Près d'une femme sur deux entre 41 et 45 ans est insatisfaite de sa progression professionnelle. L'enquête a porté sur des femmes issues de différents secteurs et travaillant dans de grandes entreprises. Les PME ne faisaient pas partie de l'enquête. Cette dernière, menée par Advance, le centre de compétence pour la diversité et l'inclusion de l'Université de Saint-Gall et le cabinet de conseil EY n'est pas représentative, mais «très significative», selon ses auteurs. Plusieurs chercheurs dans les domaines de l'inégalité de genre et du marché du travail interrogés par Blick confirment la tendance.
Le plafond de verre est plus épais en Suisse qu'ailleurs
De nombreuses femmes réduisent leur temps de travail entre 30 et 40 ans pour s'occuper de leurs enfants. Alors que leurs collègues masculins obtiennent promotion sur promotion, les femmes mettent plus de temps à faire carrière en raison de leur temps partiel. Selon le Gender Intelligence Report de l'Université de Saint-Gall, seuls 4% de toutes les promotions sont attribuées à des collaborateurs travaillant à moins de 80%.
«Après 40 ans, l'heure de pointe de la vie de famille est passée pour beaucoup de femmes, analyse Alexandra Rhiner. Mais elles se trouvent dans leur carrière là où leurs collègues masculins se trouvaient à 30 ans.» Beaucoup sont prêtes à augmenter à nouveau leur temps de travail et à assumer davantage de responsabilités. Mais dans de nombreux cas, elles se heurtent au proverbial plafond de verre. Et celui-ci est particulièrement dur à brise en Suisse, selon les statistiques.

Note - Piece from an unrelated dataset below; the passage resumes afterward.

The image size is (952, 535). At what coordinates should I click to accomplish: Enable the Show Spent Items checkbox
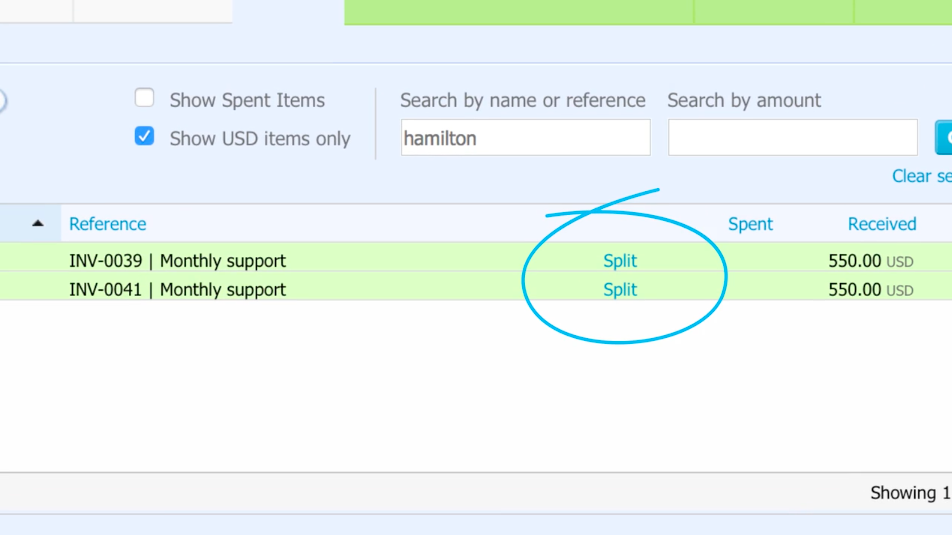click(144, 98)

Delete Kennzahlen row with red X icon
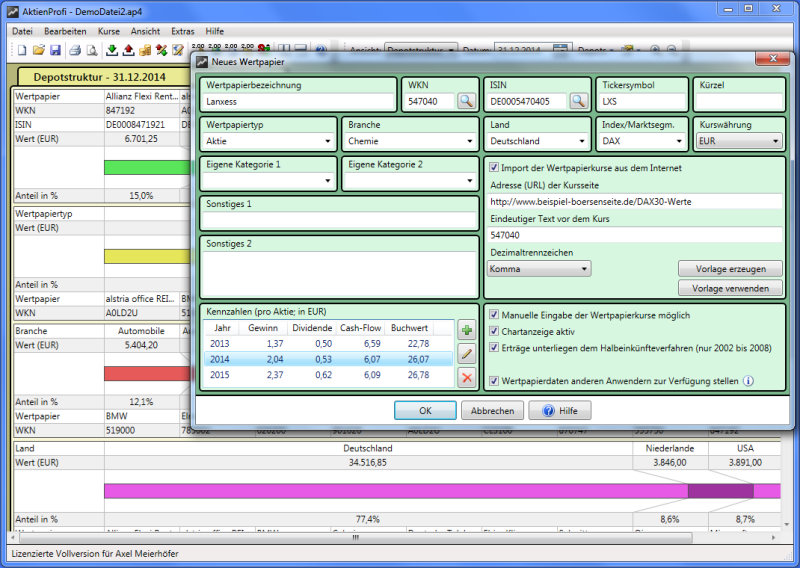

Dans le «Glass-Ceiling Index» du magazine britannique «The Economist», la Suisse se situe année après année dans les derniers rangs en matière de responsabilités accordées aux femmes. Nos résultats sont bien pires que la moyenne de l'OCDE. «L'image classique des rôles de genre est toujours plus ancrée en Suisse qu'ailleurs», explique à ce sujet la professeure de sociologie Stéphanie Steinmetz. Elle mène des recherches à l'Université de Lausanne, notamment sur les inégalités entre les genres sur le marché du travail suisse. «Dans notre pays, les femmes avec enfants sont davantage poussées à travailler à temps partiel, ce qui est souvent incompatible avec une fonction de direction.»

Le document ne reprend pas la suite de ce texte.